A pregadora, que tem um canal no Youtube com 1,21 milhão de subscritores, foi chamada na semana passada de mercadora da fé por internautas que comentaram um post do pastor brasiliense Anderson Silva – ele mesmo um controverso ministro de Deus que já fez um sermão intitulado “A mulher e seu potencial demoníaco”. Silva denuncia Camila Barros por ter cobrado 5 mil dólares (cerca de R$ 26 mil) para pregar em uma igreja com apenas 30 membros em Nova York, e 4 mil dólares (cerca de R$ 20 mil) para pregar na Louisiana.
Leitores indignados defendem que pregar a Palavra de Deus deve ser um ato de generosidade, sem cobrança nenhuma. Essas pessoas, imagino, reverberam as palavras de Jesus, no Evangelho de Mateus: “De graça recebestes, de graça deveis dar!” (Mt 10:8).
Para minha surpresa, esse assunto é amplamente debatido entre os evangélicos. Eu perguntei ao Google – “Quanto cobram para pregar palestrantes cristãos?”. E logo vieram vários links, com textos desse tipo:
Eventos cristãos: cobrar ou não cobrar pelas inscrições?
Cobrar para pregar é pecado?
E esta matéria que me chamou a atenção – está no site otvfoco.com, é assinada por Larisse Oliveira, atualizada em fevereiro de 2020:
Pastores faturam alto com suas pregações e ainda fazem exigências....
Segundo a matéria, o cachê mais alto conhecido, em 2020, era do pastor Claudio Duarte, que pedia 20 mil reais para falar em igrejas.
Para apurar:
Um pastor tem o direito de cobrar para pregar, como faz, por exemplo, um palestrante motivacional?
Quanto cobram os pastores-celebridade brasileiros quando convidados a falar em outras igrejas?
Quanto movimenta esse mercado de palestras de influencers evangélicos, formado de cursos, agências, livros, entre outros?
E por falar em cobrar ...
Prebenda pastoral. Aprendi essa nova palavra nesta semana ao pesquisar sobre o tema da remuneração pastoral, atraída pelas notícias de que o governo Jair Bolsonaro concedeu uma isenção tributária “atípica” a pastores evangélicos, às vésperas da campanha eleitoral de 2022, que agora passar por uma reavaliação da Receita Federal. Matéria da Folha de S.Paulo informa que “Por trás do ato editado pelo governo Bolsonaro está a chamada prebenda, remuneração recebida pelos pastores e líderes religiosos por serviços prestados às igrejas.

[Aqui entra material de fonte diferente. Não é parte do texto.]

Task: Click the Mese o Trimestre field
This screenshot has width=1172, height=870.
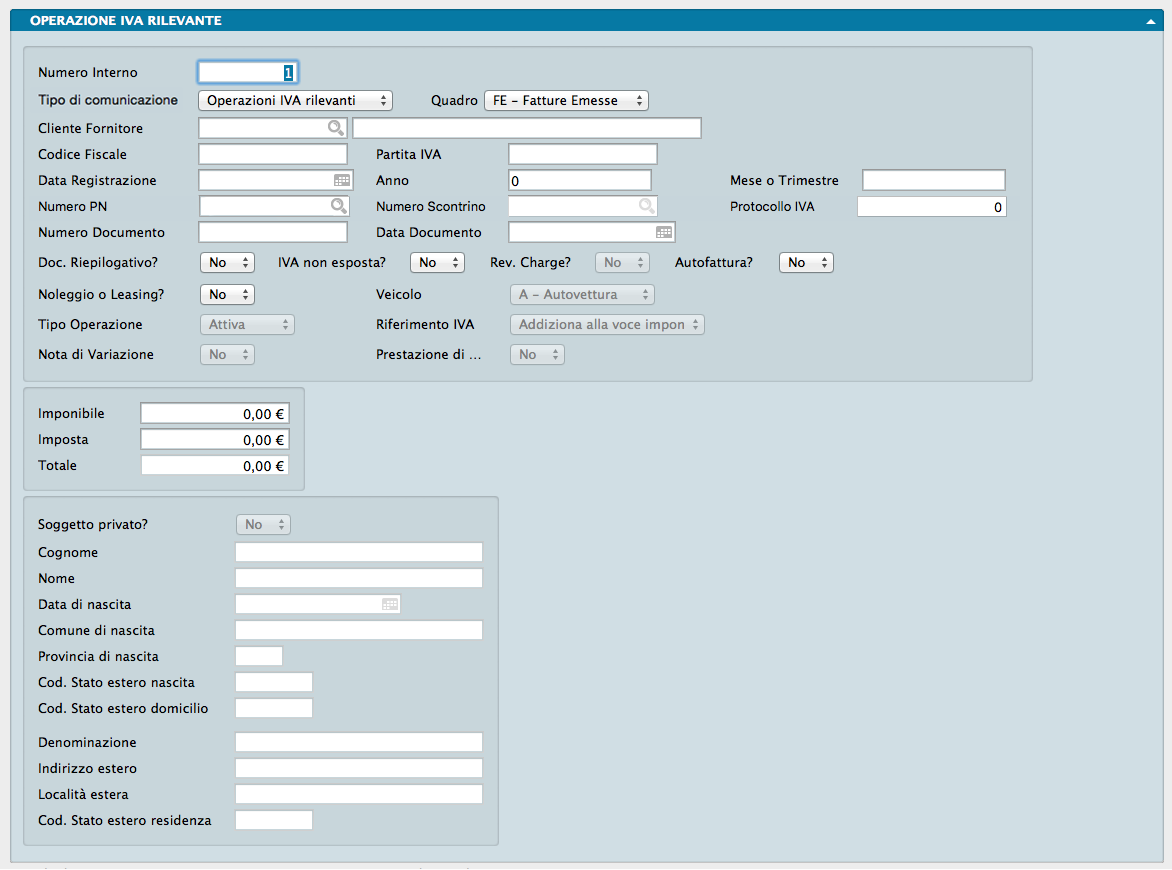Action: pyautogui.click(x=933, y=180)
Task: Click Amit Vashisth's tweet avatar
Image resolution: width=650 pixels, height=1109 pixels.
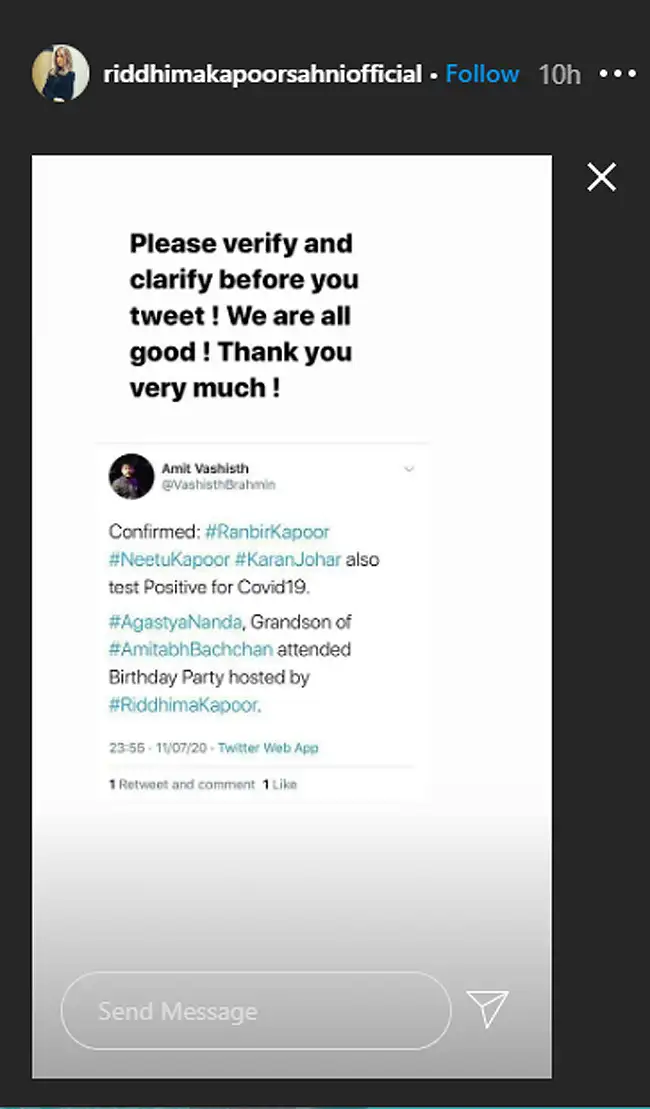Action: pyautogui.click(x=131, y=476)
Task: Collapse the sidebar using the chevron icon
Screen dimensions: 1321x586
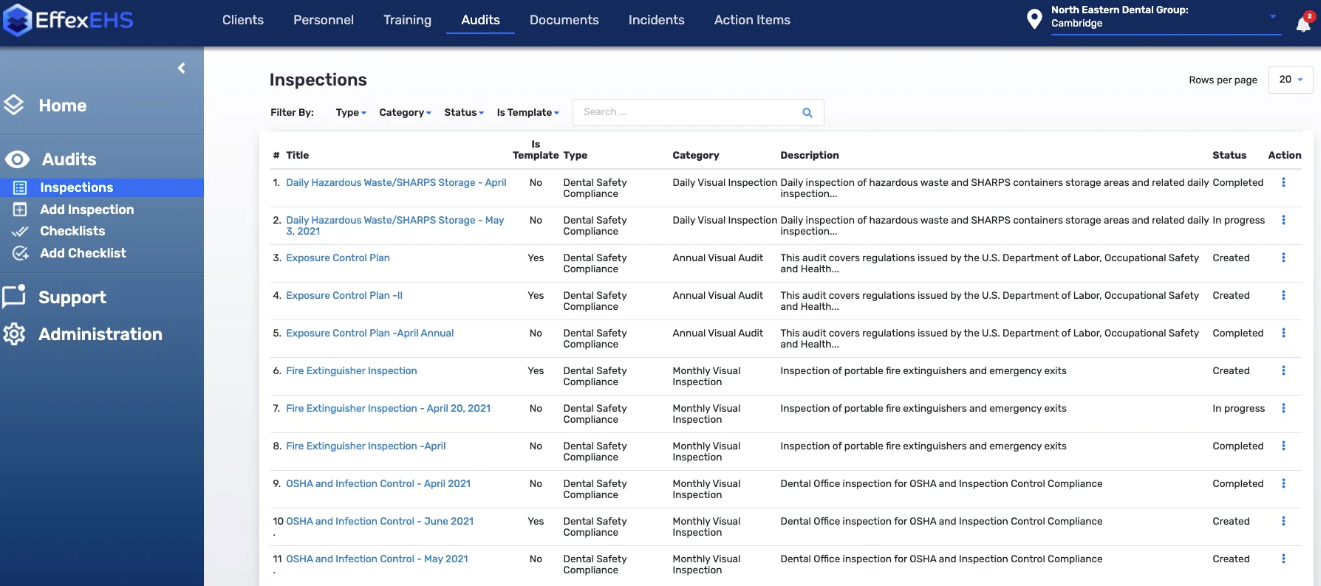Action: (x=181, y=68)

A lei isenta a prebenda do recolhimento de contribuição previdenciária, desde que ela tenha relação com a atividade religiosa e não dependa da natureza ou da quantidade de trabalho.”
A matéria segue informando que a Receita descobriu que algumas igrejas usavam o artifício da prebenda para “driblar a fiscalização e distribuir uma espécie de participação nos lucros aos pastores que reuniam os maiores grupos de fiéis... ou as maiores arrecadações de dízimo. O Fisco aplicou multas milionárias e exigiu o pagamento da alíquota previdenciária de 20% sobre os valores pagos a pastores, dirigentes e lideranças religiosas.” A discussão se tornou uma pauta prioritária da bancada evangélica no Congresso Nacional.

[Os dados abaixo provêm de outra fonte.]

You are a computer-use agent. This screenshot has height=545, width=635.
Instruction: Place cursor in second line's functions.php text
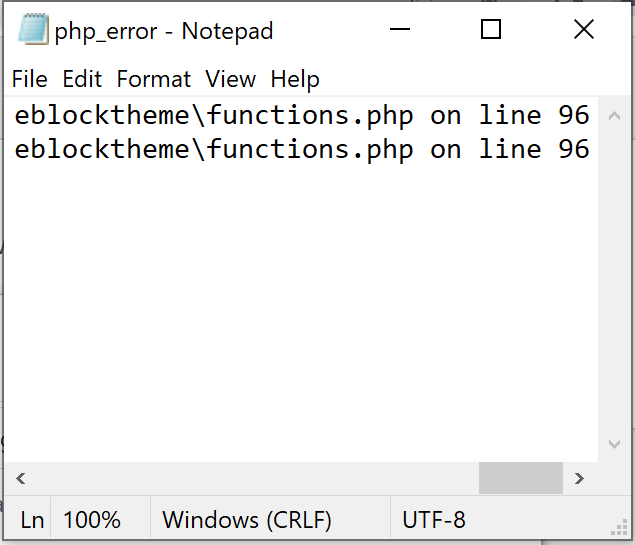310,149
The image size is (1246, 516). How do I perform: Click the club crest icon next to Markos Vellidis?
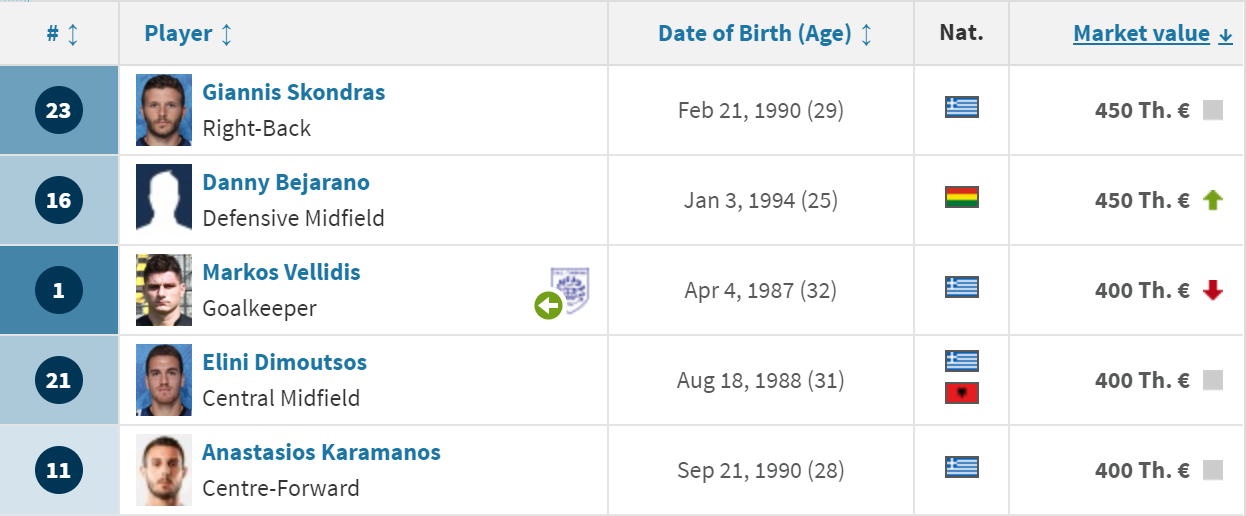[x=570, y=290]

Segundo a reportagem, entidades religiosas tinham, no ano passado, um débito de R$ 1 bilhão na Dívida Ativa da União, sendo R$ 951 milhões relacionados à Previdência.
Para investigar:
Como funciona a relação trabalhista das igrejas com seus pastores?
O chamado pastoral, considerado uma vocação espiritual, confere ao ministro direitos convencionais de CLT, como pagamento de férias, décimo terceiro, auxílio-doença?

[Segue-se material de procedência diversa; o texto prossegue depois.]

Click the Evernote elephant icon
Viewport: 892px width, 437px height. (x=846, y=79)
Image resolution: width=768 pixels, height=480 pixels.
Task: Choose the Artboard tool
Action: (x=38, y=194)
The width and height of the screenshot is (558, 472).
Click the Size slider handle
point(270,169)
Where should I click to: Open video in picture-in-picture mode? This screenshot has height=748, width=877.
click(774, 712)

E como anda o debate da tributação das igrejas, propriamente? Elas recolhem imposto de renda sobre os dízimos e ofertas? E quem fiscaliza?
* Os textos publicados pelo Observatório Evangélico trazem a opinião e análise dos autores e não refletem, necessariamente, a visão dos demais curadores ou da equipe do site.
Marília de Camargo Cesar nasceu em São Paulo, é casada e tem duas filhas. Jornalista, é editora-assistente de projetos especiais do Valor Econômico, maior jornal de economia e negócios do Brasil. É também autora de livros que provocam reflexão nas lideranças evangélicas. Suas obras mais conhecidas são Feridos em nome de Deus, Marina — a vida por uma causa e Entre a cruz e o arco-íris.